EXCERPT PROVIDED below:

OSU President Burns Hargis said the money from the trust fund will be matched with $5.6 million in federal funding through the Oklahoma Health Care Authority.

"Oklahoma ranks nearly dead last in the number of primary care physicians per capita," Hargis said during a press conference outside the state Capitol. "It is especially acute in rural Oklahoma and in the underserved areas.

"The grant will mean a new team of primary care doctors serving communities for years to come."

The money will be used to establish medical residency programs in Ada, Ardmore, Lawton, McAlester, Norman and Oklahoma City.

Hargis said because doctors tend to practice in close proximity to where they complete their residency training, he said the hope is that many of the participants will end up opening a practice in a rural community.

Jesse Arthur, a third-year medical student at Oklahoma State from Pauls Valley, said he hopes to participate in the program.

"It really excites me, because I want to go back and practice in a rural area," said Arthur, 26. "Having these residencies in those rural areas allows us to actually go out and be in the community. You kind of become a part of that community, and that's important in getting us to stay there."

End of EXCERPT PROVIDED.

▶ [TASK SET]:
**a.** Please copy the excerpt on the OSU residency grant from "Hargis said because" up to and including "in the program.".
**b.** Pick up the excerpt on the OSU residency grant after its final sentence and continue writing it.
The entries that come after the excerpt on the OSU residency grant are unrelated to it.

RECORDS below:

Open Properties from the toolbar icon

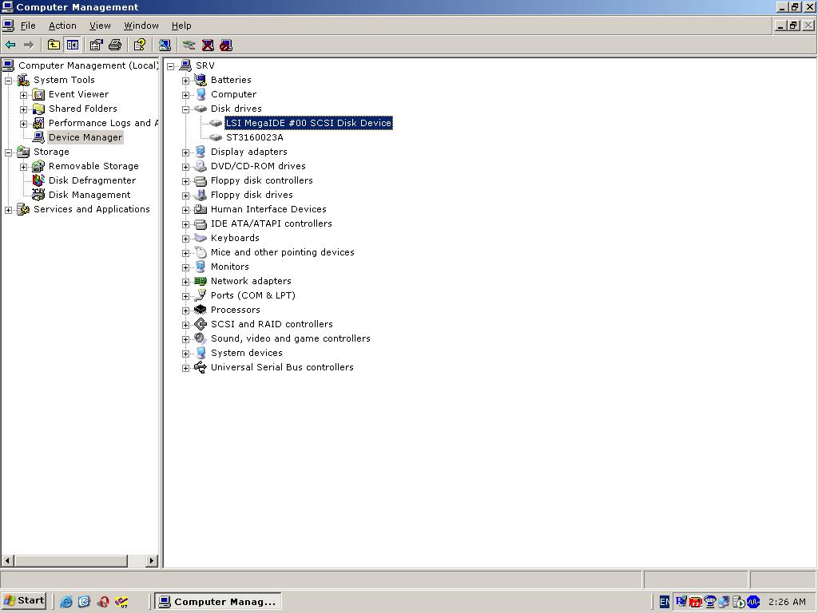click(x=96, y=45)
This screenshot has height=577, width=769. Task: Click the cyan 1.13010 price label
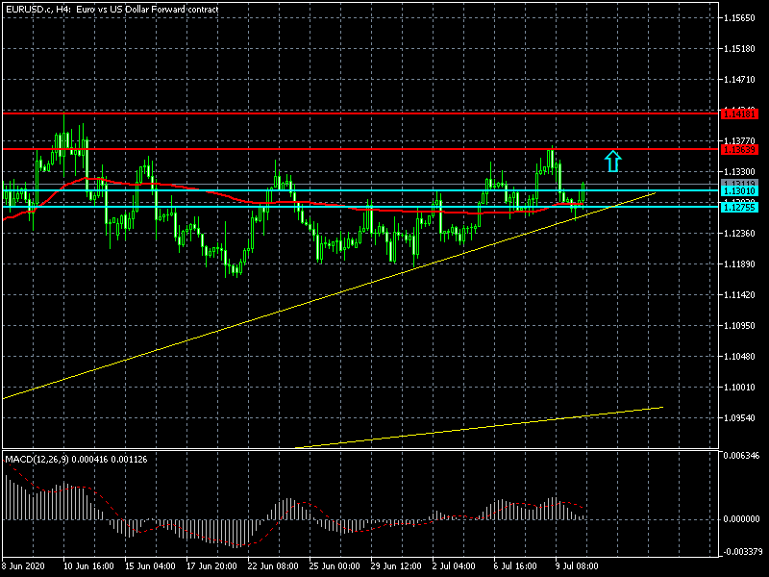739,191
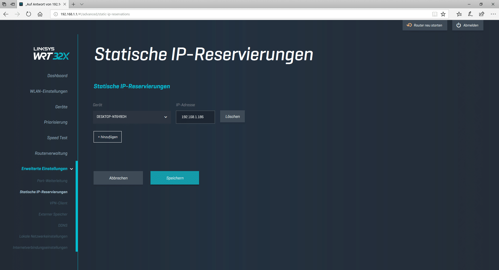Open browser settings and more menu

click(x=493, y=14)
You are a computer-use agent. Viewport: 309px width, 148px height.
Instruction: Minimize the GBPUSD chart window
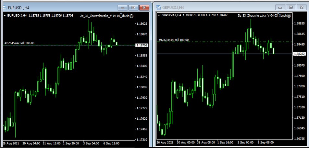[x=280, y=7]
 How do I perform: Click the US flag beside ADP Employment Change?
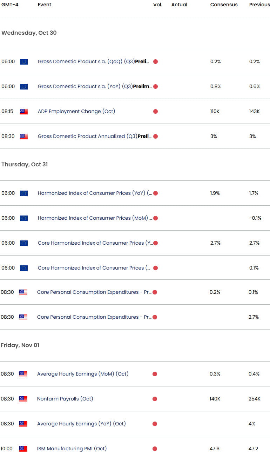[23, 111]
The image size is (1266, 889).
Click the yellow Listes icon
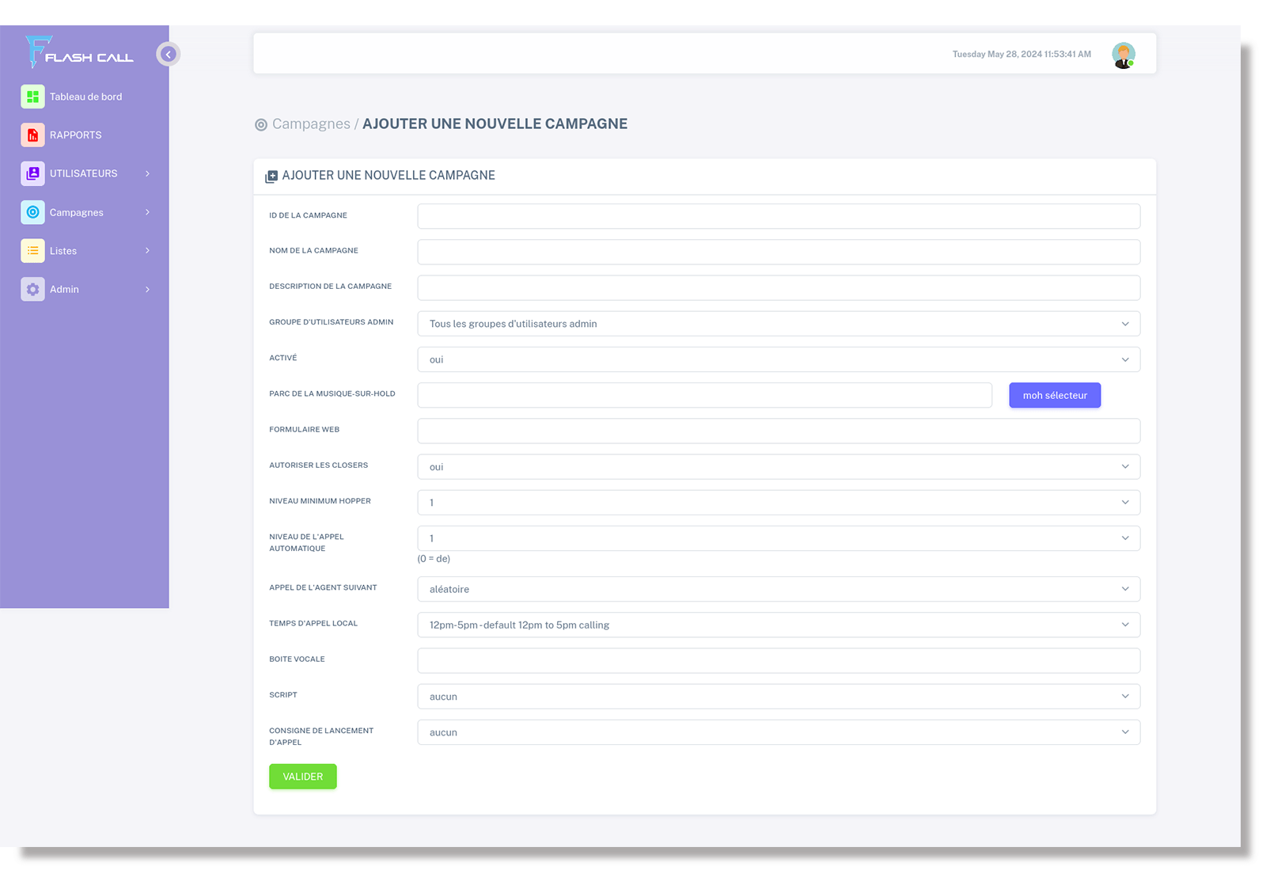pos(32,251)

End of RECORDS.

▶ [TASK-BY-TASK RESULTS]:
**a.**
Hargis said because doctors tend to practice in close proximity to where they complete their residency training, he said the hope is that many of the participants will end up opening a practice in a rural community.

Jesse Arthur, a third-year medical student at Oklahoma State from Pauls Valley, said he hopes to participate in the program.

**b.**
The Tobacco Settlement Endowment Trust is a constitutionally protected fund established by a vote of the people in 2000 to use interest from tobacco industry lawsuit settlement funds to pay for health care and anti-tobacco initiatives. The fund has a current balance of about $1 billion.

Last week, state Sen. Bryce Marlatt proposed a constitutional amendment that would allow the state to tap some of the fund to pay for a teacher pay raise, but House Speaker Jeff Hickman was hesitant to endorse that idea Wednesday.

"I would have to read the specifics of this proposal, ... but my initial reaction is that there are numerous things that have to be priorities for us to deal with as legislators, and you have to have a long-term plan," Hickman said. "You obviously can't raid money to pay for something one year and then wonder how you're going to pay for it the next year."